Your freezer analogy means nothing: it is futile in respect to evidence of how life biochemically and environmentally came about.
Again, read the discussion history.
The freezer is not an analogy to biochemical processes.
It's an analogy to any scientific experiment and controlled environments.
If you're not going to bother to read attentively, I'm not gonna bother explaining it a 5th time.
Why have the best biochemists and geneticists have not been able to create life from precursor compounds and elements under fixed and controllable environmental conditions, mate?
Turn back time to 30 minutes before the Wright brothers had their successfull test flight and then rephrase that question to:
"why have the best engineers not been able to create a machine that flies through the air, mate?"
Or turn back time to 30 minutes before they built the first successfull atomic bomb and rephrase that question to:
"why have the best engineers and physicists not been able to create a nuclear weapon, mate?"
Do you expect scientists to solve all problems in under 5 minutes?
They are still working on it. What do you want me to say?
Your question is very stupid, sorry to say.
It's a hard problem, clearly. Do you know how many years Einstein worked on relativity? Just because you give up on problems after 5 minutes of trying doesn't mean everyone should.
And you expect this "event" to "have happened billions of years ago" like there was nothing to it.
I never once said this. I'm fine saying I don't know until someone comes up with an actual answer. For now, all I can say is that abiogenesis hypothesis are our best shot at solving this.
Get real and show the complexity, mate. The "freezer" analogy does not cut it. Not even close.
That's not the point of the analogy. Had you read my posts about that with some attention, you would know it.
But you didn't read attentively. Instead, you're just jumping at a perceived chance to knock on the scientific process and probably already preparing your next move to start preaching your faith-based religion.

(Task to complete):
In the debate excerpt above, what does the writer say the freezer is an analogy to?

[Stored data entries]

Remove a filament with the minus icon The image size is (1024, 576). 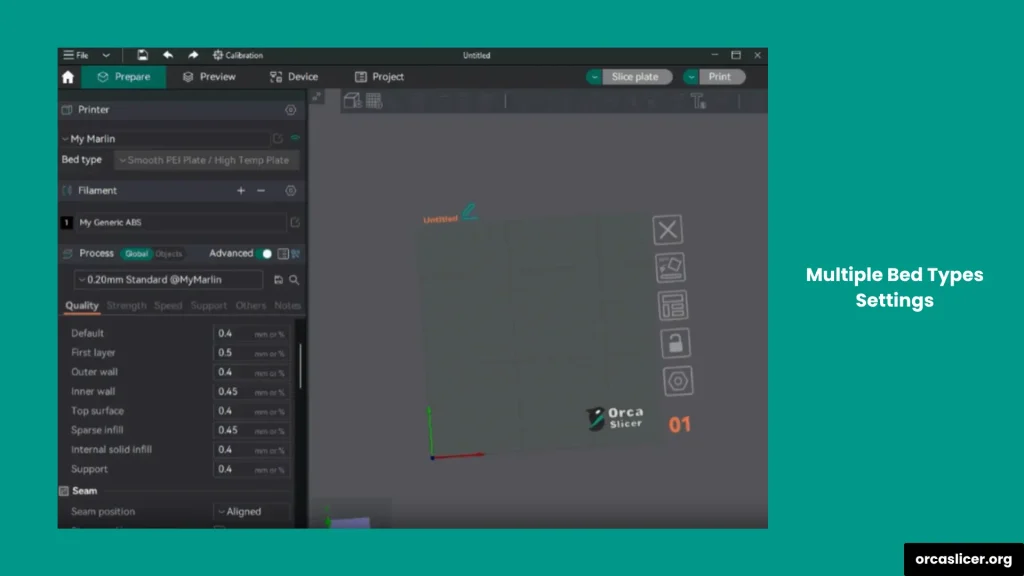(x=261, y=190)
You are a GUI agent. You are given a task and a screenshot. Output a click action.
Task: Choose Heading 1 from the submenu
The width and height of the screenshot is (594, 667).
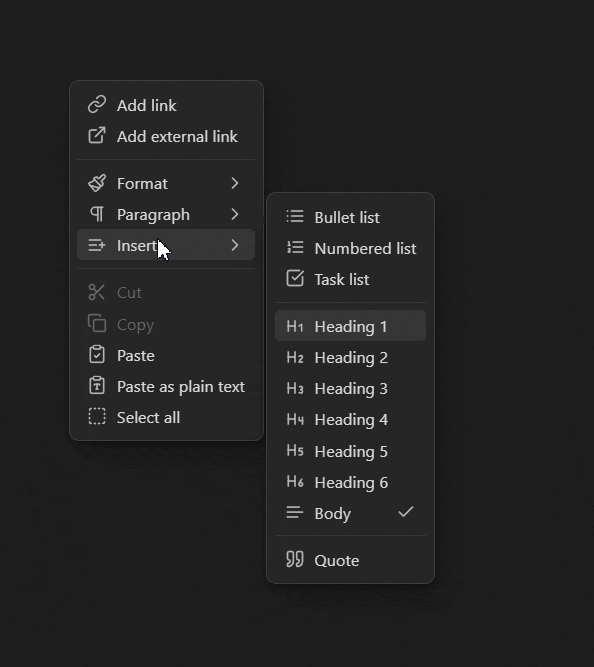coord(350,326)
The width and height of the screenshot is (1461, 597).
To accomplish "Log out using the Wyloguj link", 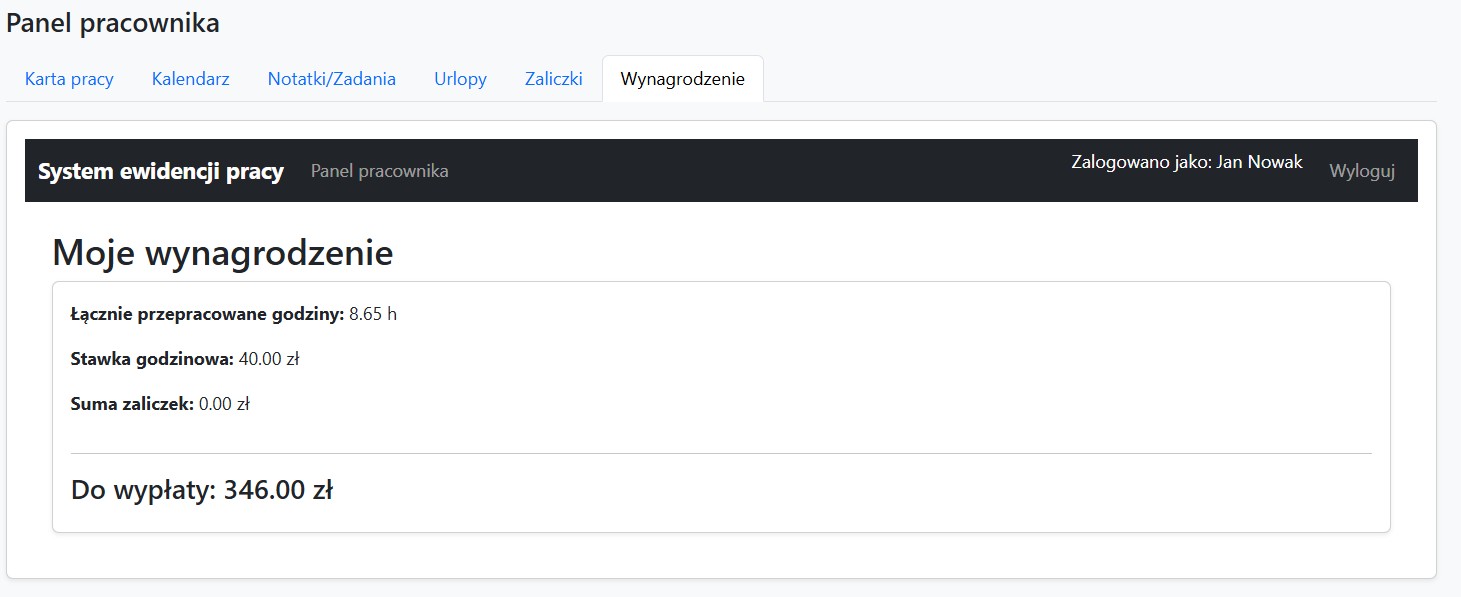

(Answer for the task):
Any scientific experiment and controlled environments.